そんななか殺人が起こり、全部で8人が犠牲になる。被害者数といいキャラといい、いちいち派手である。
作中で指摘されている通り、明らかに『グリーン家殺人事件』のオマージュになっている。
作者曰く、本作品のミステリ的特徴は「心理トリック」「心理的抜け穴で犯人当て」である。
どうも安吾は本作に自信満々だったらしく、作品内で「心理面が問題になるなんて珍しいだろドヤ! すごいやろ!」と言ってしまっている。実際当時の評価は高かったので間違いではなかったのだが。
まあたしかに本作品の物理面、ハウダニット的には特に見る部分はない。正直なんとでもなるの域である。
では作者謹製の心理トリックの出来は如何程?というと、これがてんでダメ。
作品の設計からして間違っていると言わざるをえない、なんともお粗末な出来になってしまっている。
(ここからネタバレ)
本作の構造的欠陥、それは「心理トリックであるにもかかわらず心理的に共感できる登場人物がいない」ことである。

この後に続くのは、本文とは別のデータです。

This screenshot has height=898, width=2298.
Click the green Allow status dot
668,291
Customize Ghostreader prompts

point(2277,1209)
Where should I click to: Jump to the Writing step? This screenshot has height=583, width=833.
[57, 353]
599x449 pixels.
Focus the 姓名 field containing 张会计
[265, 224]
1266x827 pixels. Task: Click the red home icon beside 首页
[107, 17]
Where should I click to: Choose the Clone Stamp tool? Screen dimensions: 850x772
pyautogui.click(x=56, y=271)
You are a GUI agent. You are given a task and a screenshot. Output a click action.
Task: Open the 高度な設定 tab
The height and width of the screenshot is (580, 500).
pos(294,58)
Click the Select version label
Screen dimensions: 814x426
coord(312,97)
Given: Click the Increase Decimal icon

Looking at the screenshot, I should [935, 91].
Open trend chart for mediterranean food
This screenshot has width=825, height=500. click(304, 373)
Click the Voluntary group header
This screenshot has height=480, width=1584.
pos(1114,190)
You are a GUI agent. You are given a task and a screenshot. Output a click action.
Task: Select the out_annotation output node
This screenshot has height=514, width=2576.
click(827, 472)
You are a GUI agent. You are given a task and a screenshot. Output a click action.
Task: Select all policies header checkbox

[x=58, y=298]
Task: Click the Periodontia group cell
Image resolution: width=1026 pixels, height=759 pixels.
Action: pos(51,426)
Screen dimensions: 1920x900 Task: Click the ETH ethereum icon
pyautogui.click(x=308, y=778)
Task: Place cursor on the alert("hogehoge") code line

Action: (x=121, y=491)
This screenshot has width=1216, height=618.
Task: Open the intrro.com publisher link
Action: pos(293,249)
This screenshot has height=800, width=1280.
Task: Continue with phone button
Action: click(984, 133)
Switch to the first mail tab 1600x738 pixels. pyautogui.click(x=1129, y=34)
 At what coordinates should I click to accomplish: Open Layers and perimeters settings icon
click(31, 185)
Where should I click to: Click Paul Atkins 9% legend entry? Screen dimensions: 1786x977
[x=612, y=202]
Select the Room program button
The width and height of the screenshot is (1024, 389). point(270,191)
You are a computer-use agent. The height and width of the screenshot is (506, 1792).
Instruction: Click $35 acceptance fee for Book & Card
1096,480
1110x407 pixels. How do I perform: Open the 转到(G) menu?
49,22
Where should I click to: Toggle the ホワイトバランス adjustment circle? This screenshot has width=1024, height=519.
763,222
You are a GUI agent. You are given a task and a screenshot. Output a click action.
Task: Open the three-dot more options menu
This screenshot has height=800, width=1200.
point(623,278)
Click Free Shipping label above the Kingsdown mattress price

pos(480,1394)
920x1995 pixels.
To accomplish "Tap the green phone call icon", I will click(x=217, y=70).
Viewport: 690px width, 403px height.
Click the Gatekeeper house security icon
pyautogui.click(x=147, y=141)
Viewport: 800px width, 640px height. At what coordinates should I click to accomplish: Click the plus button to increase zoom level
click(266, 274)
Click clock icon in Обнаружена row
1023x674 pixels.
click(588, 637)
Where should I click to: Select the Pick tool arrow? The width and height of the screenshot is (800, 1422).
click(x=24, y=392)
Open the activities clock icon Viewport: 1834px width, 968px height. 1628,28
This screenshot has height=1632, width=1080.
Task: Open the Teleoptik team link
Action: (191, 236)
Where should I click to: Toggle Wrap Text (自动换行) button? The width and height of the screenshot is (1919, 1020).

本作の登場人物は良くも悪くもキャラが立っており、安吾式の耽美怪奇趣味全開である。
ただそれは同時に、常識的な人物が感情移入できる人間がほぼいないということになる。
わかりやすいところでいうと今作の登場人物、みんな情事に対する欲求が強すぎる。
今回の被害者の半数以上が「手紙などで情事に誘われ一人になったところを殺害」である。
しかも犯行の手口がこれであることは序盤で登場人物全員に明かされている。
にもかかわらず本作の登場人物は情事の手紙を見るとホイホイ一人で出かけてしまう。
安吾なんだからと言われればその通りなのだが、作中時間で1週間以上かかっている事件としてはあまりに現実離れしており、全く共感できない。
もっと言うと、安吾肝いりの「心理の足跡」は「襲われた女性が仲が悪い人物の方に逃げたこと」である。
たしかにこの部分は読んでいてかなり違和感があったが、しかしホイホイ情事に出かける被害者の群れと比べるとあまりに弱い。
「まあこの世界観ならそういうこともあるよな」「みんなわけわからんキャラだからな」としか見えないのである。
まして問題なのは千草の事件である。
嫌われ者扱いされていた犯人に対し、目隠しした上でかくれんぼなんてそう簡単に乗るだろうか?
ここだけでも心理的に理解できない連中の事件としか見えない。
ましてこの「全員共感できない」という設定、明らかに作者は意図して行なっている。
それでは話になるまい。
明らかに元ネタであろう『ナイルに死す』のほうがよっぽど納得いく筋書きである。
つまるところ、心理トリックを肝にしたミステリで読者を納得させるには読者にその心理を追体験させる必要がある。
その土俵で共感できない登場人物だらけにするのは、そもそも最初のモデリングの時点で間違っているのである。